What you need to do
Please reproduce, word for word, the part of the church attendance write-up below that runs between "### 2. Pseudocode" and "Plot and explore!", inclusive.

(Text excerpt Opens)

### Target Challenge
#### Silicon Slayers


### 1. Target
Our target is the number of people attending church for each census tract. We start with filtering the data frame down to just Churches by filtering by location name. We also take out the temples by using their specific addresses. Next we take our newly filtered data and organize it by census tract. We can do this because the data gives us the home census tract for each visitor at the church buildings. After that we calculate Sunday attendance by multiplying the total visitors for each census tract by the ratio of Sunday visits compared to the rest of the week. Finally we verify our results by making sure we have 298 tracts(the number of census tracts in Idaho) and graphing our results.

### 2. Pseudocode
- Load data and packages
- Filter places for LDS churches with reg ex 
- Filter out the Temples
- Join Filter places table to patterns table
- Isolate the month from the date_range_start column and create a month column
- Select needed columns and explode the visitor_home_aggregation
- Create scaled visitors column(logic is tract_visitors * (normalized_visits_by_state_scaling/raw_visit_counts))
- Collect the ratio of Sunday visits to the other weekdays and multiply that number to our new scaled visitors
- Group by tract and month and sum total scaled visitors
- Plot and explore!

In [0]:
# Load libraries
import pyspark.sql.functions as F
import requests
import shutil
import pandas as pd
import plotly.express as px

In [0]:
# Read data
patterns = spark.read.parquet('dbfs:/data/idaho/patterns')

(Text excerpt Closes)
(Exercise data Opens)

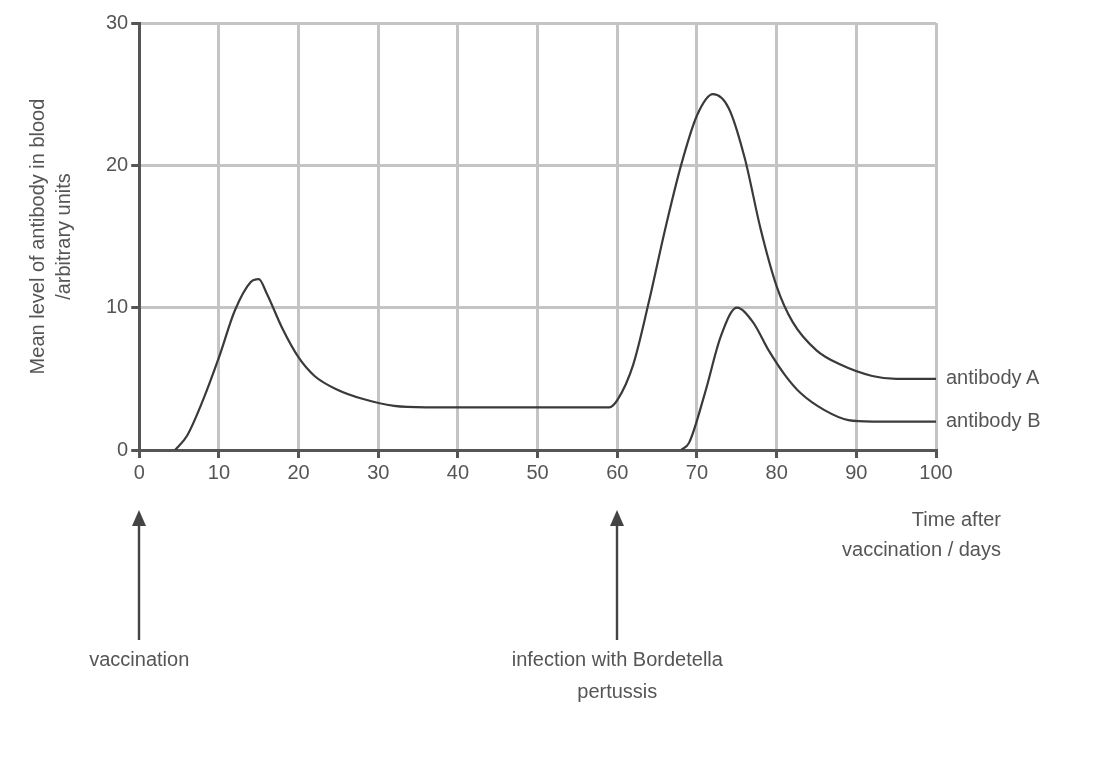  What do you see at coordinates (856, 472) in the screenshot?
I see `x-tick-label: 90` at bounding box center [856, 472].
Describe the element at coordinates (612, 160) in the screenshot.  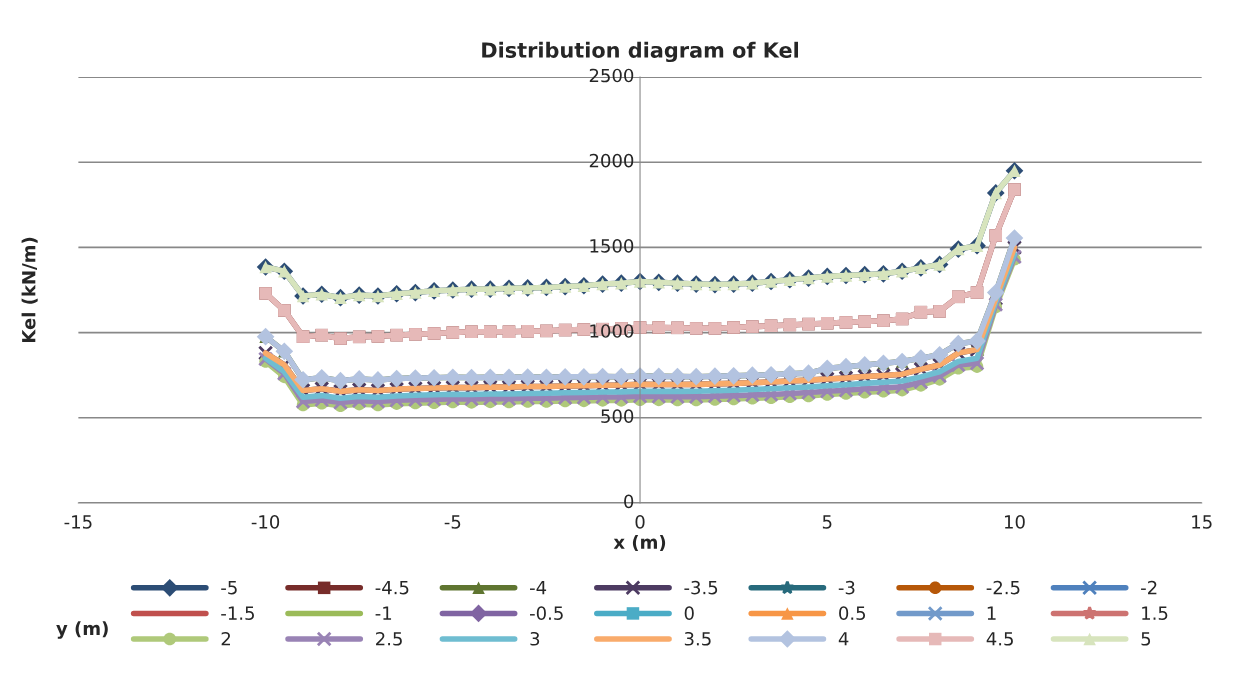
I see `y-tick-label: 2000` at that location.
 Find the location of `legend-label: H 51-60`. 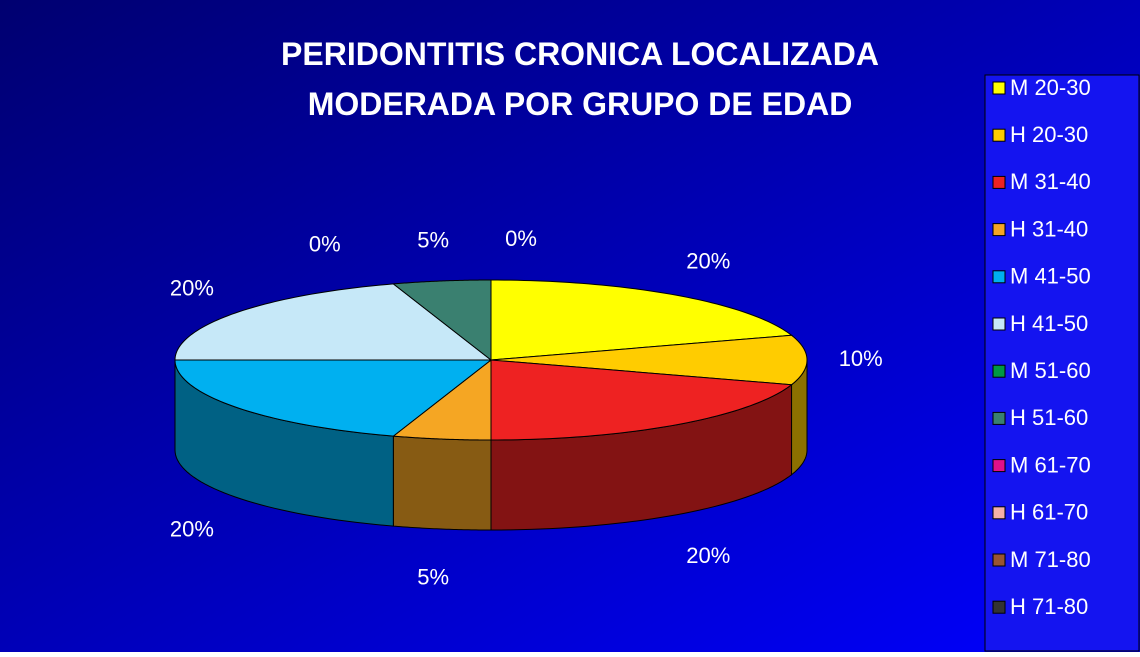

(Exercise data Closes)

Exercise response
### 2. Pseudocode
- Load data and packages
- Filter places for LDS churches with reg ex 
- Filter out the Temples
- Join Filter places table to patterns table
- Isolate the month from the date_range_start column and create a month column
- Select needed columns and explode the visitor_home_aggregation
- Create scaled visitors column(logic is tract_visitors * (normalized_visits_by_state_scaling/raw_visit_counts))
- Collect the ratio of Sunday visits to the other weekdays and multiply that number to our new scaled visitors
- Group by tract and month and sum total scaled visitors
- Plot and explore!